The battle of Thermopylae and the valiant fight of 300 intrepid Spartans under the guidance of warrior King Leonidas against 10,000 Persian elite soldiers is one of the greatest moments of Ancient Greece’s history and provided great tales of bravery and patriotism for generations to come.
Most historians argue that the famous battle took place on August, 480 BC. Thermopylae (hot gates in English) was a pass of great strategic importance for those travelling south from Thessaly into central Greece. This is where the 7,100 men of the allied Greek forces were waiting.
The quarter-million strong Persian imperial army of King Xerxes was advancing in central Greece with the aim to reach Athens and take over the city.

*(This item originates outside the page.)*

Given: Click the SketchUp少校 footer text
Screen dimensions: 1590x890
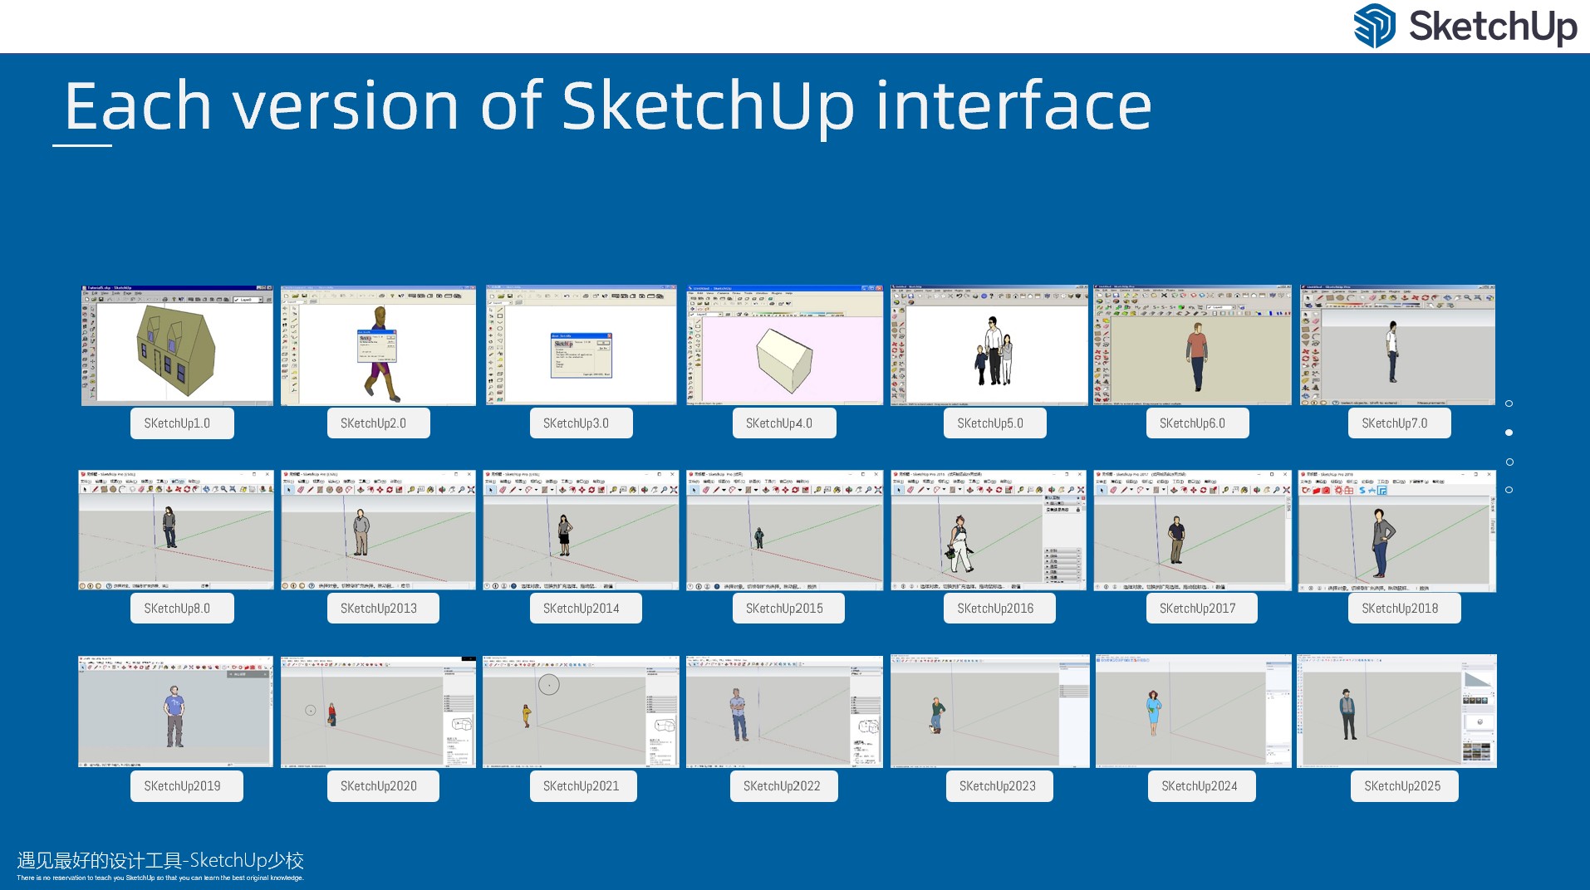Looking at the screenshot, I should (x=160, y=861).

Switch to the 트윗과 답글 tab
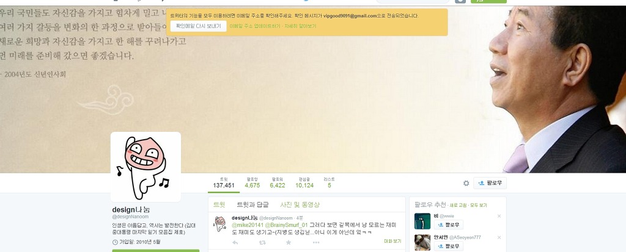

Xerxes was certain that conquering Greece would be easy, given the sheer number of his army. Yet, they camped for five days at Anthela, near Thermopylae, because they had no idea how many soldiers (hoplites in Greek) were waiting on the other side of the pass. They were also waiting for the Persian fleet that had been damaged and delayed by bad weather off the coast of Magnesia.
When the Persian army attacked, the battle went entirely according to the plan of the Greeks at first. The narrowness of the pass at the middle gate negated the advantage of numbers for the imperial troops. Moreover, the Greek hoplites were better equipped, with long thrusting spears, heavy bronze and wood shields, and body armors. The Persians had shorter spears, wicker shields, and thick-woven linen corselets. For two days the Spartans held off lesser elements of the imperial army: Medes and Cissians were succeeded by the elite troops, the Immortals, to little avail.
But the tide turned when a local man, Ephialtes of Trachis, offered, in exchange of money and favors, to show the Persians a way around the back of the defending force, the Anopaia path, a way to get past the mountain and attack the Greeks from behind. Xerxes agreed, sending what was left of his 10,000 “Immortals” off at dusk.
According to Herodotus, Leonidas had been aware from the beginning of the existence of the Anopaia path. He had stationed 1,000 Phokians there to stop any encircling movement. However, the Phokians were taken by surprise and put up little resistance. But word got through to Leonidas that the position had been outflanked, and there seems to have been time to abandon the position and withdraw to the south before the Immortals arrived.
Yet, Leonidas refused to retreat. He let everyone else leave and kept his 300 Spartans to battle the Persians. There have been many interpretations of his decision to stay and fight until death. Herodotus represents it as an act of deliberate self-sacrifice carried out in accordance with an oracle, which had said that the death of a Spartan king would save Sparta from destruction. Other historians took the military approach and argued that Leonidas wanted to give the allied contingents time to get away.
Nevertheless, the Battle of Thermopylae and the heroism of Leonidas and his brave hoplites have written one of the most brilliant pages of Greece’s rich history.
As for Ephialtes, the greedy traitor, his name was used later in the modern Greek language to mean “nightmare.”